Em 15 de janeiro de 2009, Sully, um experiente piloto com décadas de voo, conseguiu algo extraordinário. Após uma colisão com um bando de gansos que desativou ambos motores do Airbus A320 que comandava, conseguiu pousar o avião nas águas geladas do Rio Hudson, salvando a vida de todas as 155 pessoas a bordo.

Este ato de habilidade, coragem e calma sob pressão foi reconhecido mundialmente como um feito heroico e único na aviação, rendendo-lhe e à sua tripulação a Medalha do Mestre dos Pilotos e Navegadores Aéreos. O feito do pouso no Hudson foi transformado em filme por Clint Eastwood e estrelado por Tom Hanks.

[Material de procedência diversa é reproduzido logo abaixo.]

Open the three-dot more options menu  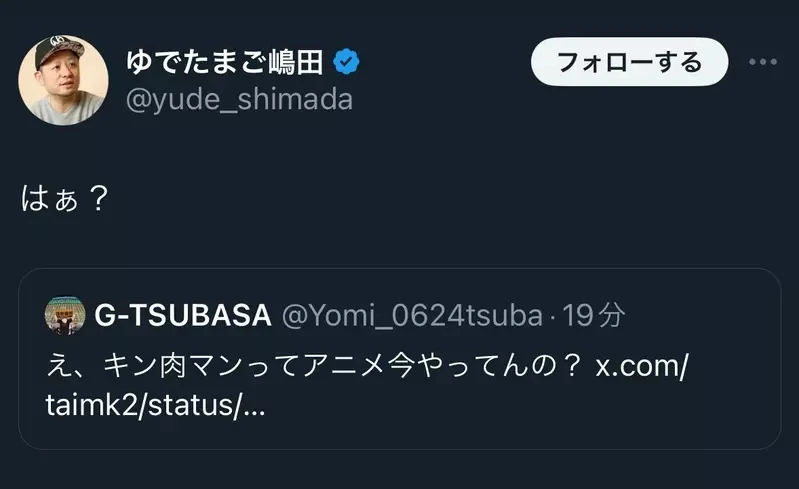[763, 62]
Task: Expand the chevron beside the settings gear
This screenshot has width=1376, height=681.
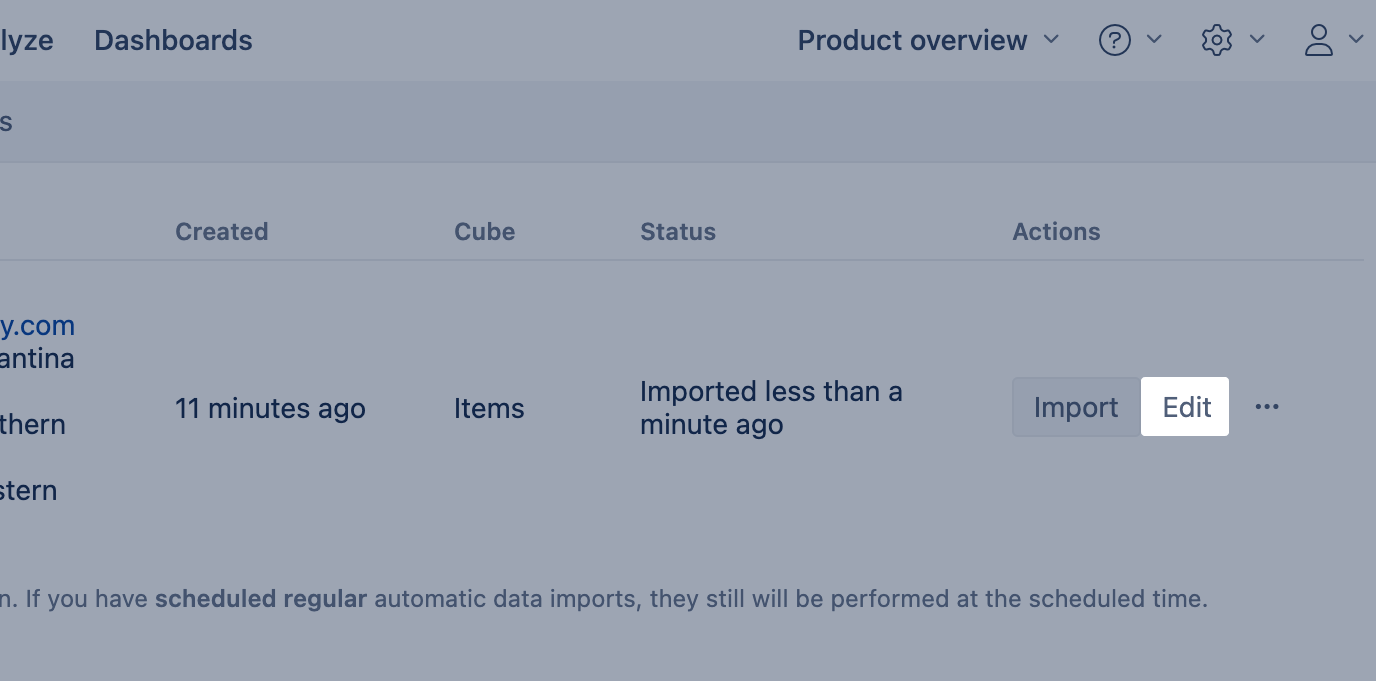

Por que usamos Sully como analogia para a nossa carta do mês? Por duas razões: primeiramente, como analogia à difícil tarefa de Jay Powell em promover um pouso de qualquer natureza para a economia norte-americana em sua atual trajetória de crescimento.

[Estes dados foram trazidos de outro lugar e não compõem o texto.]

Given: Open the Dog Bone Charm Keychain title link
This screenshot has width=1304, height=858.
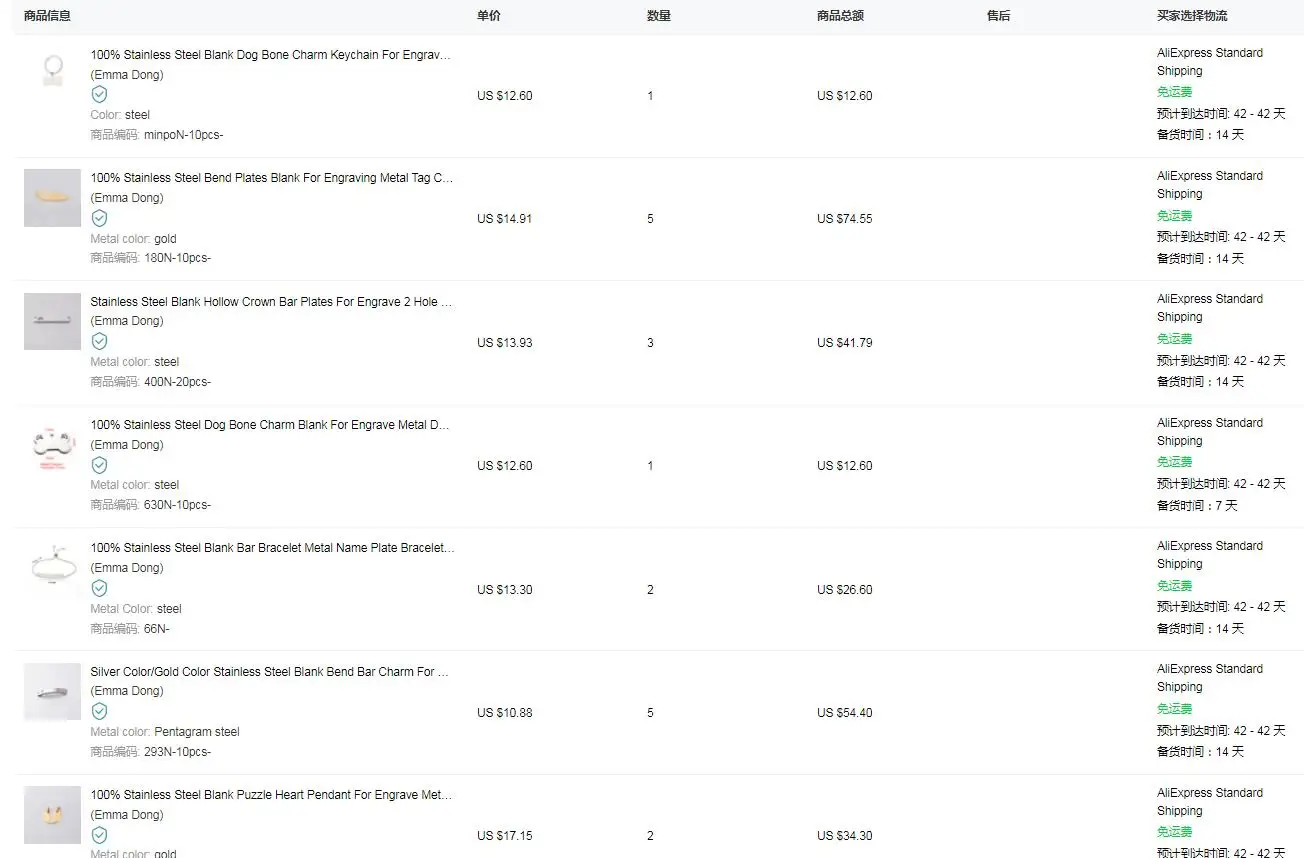Looking at the screenshot, I should [270, 55].
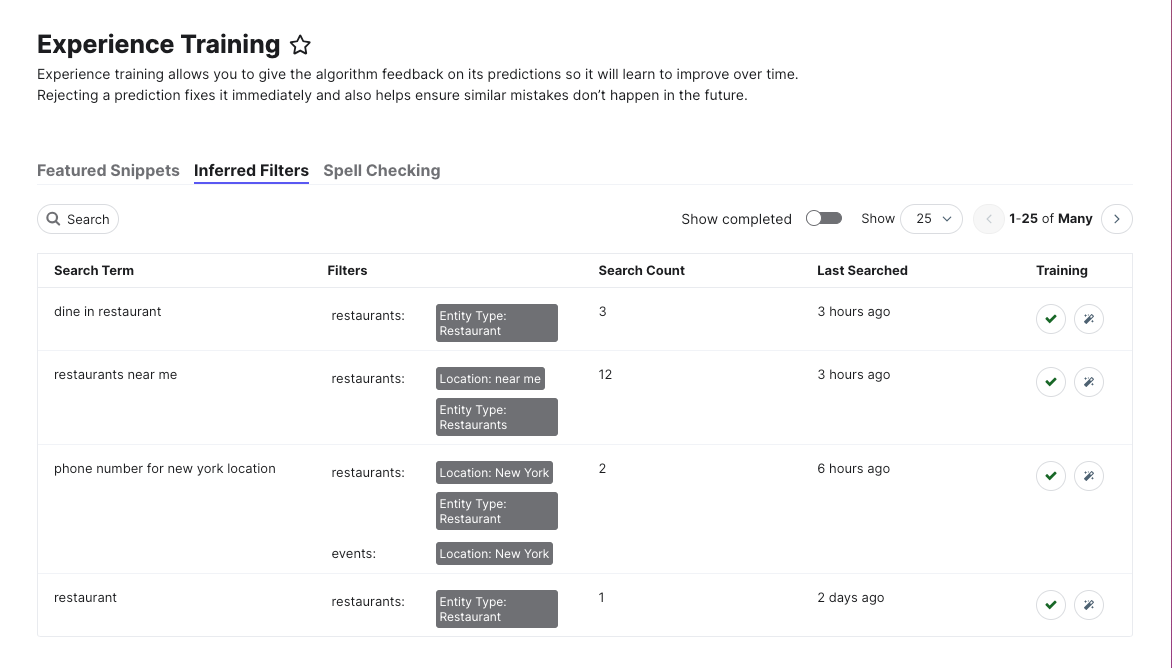Image resolution: width=1172 pixels, height=668 pixels.
Task: Switch to the Spell Checking tab
Action: pyautogui.click(x=382, y=170)
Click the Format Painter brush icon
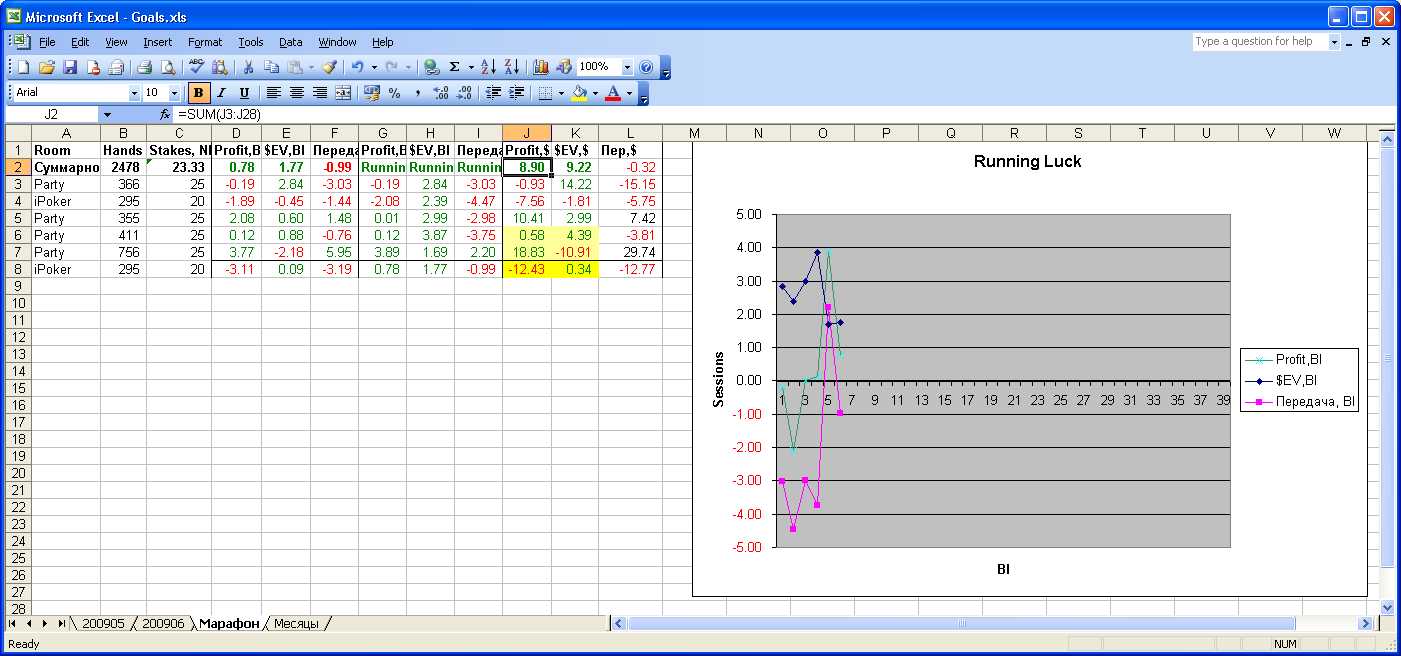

Em segundo lugar, por Sully ter sido um herói não celebrado – e julgado pelas autoridades, por não ter tentado levar o avião de volta ao aeroporto de La Guardia. E sentimos que, por vezes, ao focarmos muito no macro, esquecemos vários heróis micro e temáticos do nosso portfólio que muito contribuem para formação de retornos no longo prazo. Usaremos essa carta para celebrar alguns deles.

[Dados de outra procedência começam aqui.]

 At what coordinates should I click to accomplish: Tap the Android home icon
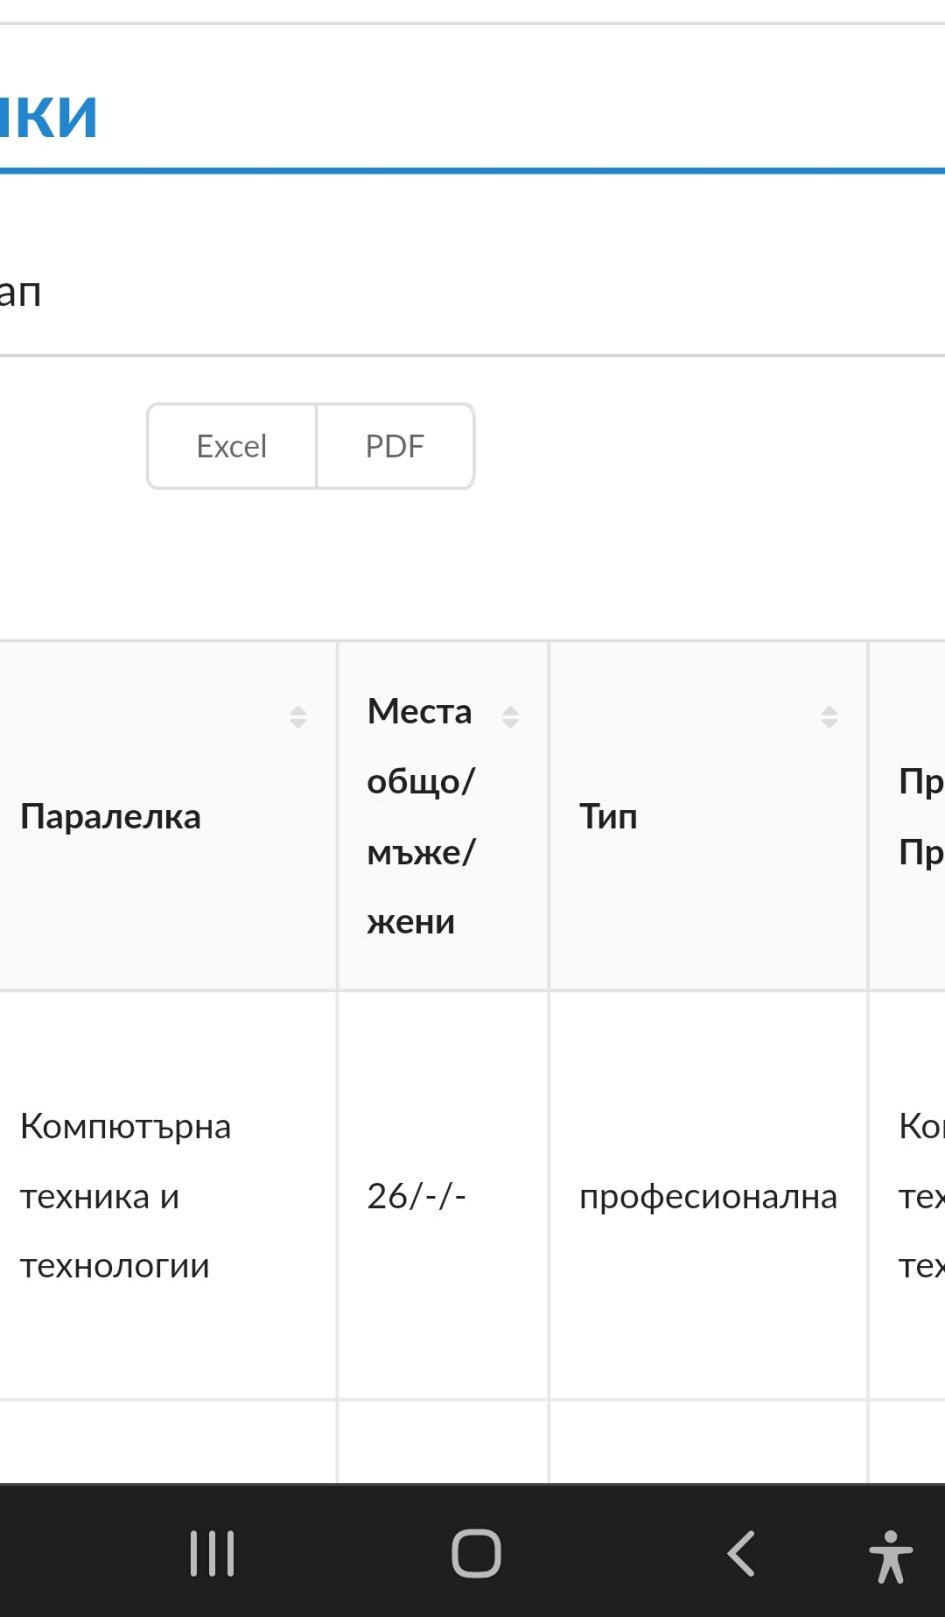476,1553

Que tipo de pouso: Rio Hudson ou retorno a La Guardia?

Em cartas anteriores mencionamos que o ativo mais importante do mundo são as taxas de juros nos Estados Unidos, sendo essas balizadoras para praticamente todos os demais ativos financeiros do planeta. Mesmo no Brasil, nossas taxas de juros e mercado acionário vivem à mercê de decisões tomadas ao norte do equador, e por isso, dedicamos a primeira parte dessa carta para explorarmos essa questão.

Um dos principais questionamentos que Sully sofreu após o pouso no Hudson, e que o filme retrata bem, foi a possibilidade de ter retornado o avião ao aeroporto de La Guardia para um pouso de emergência.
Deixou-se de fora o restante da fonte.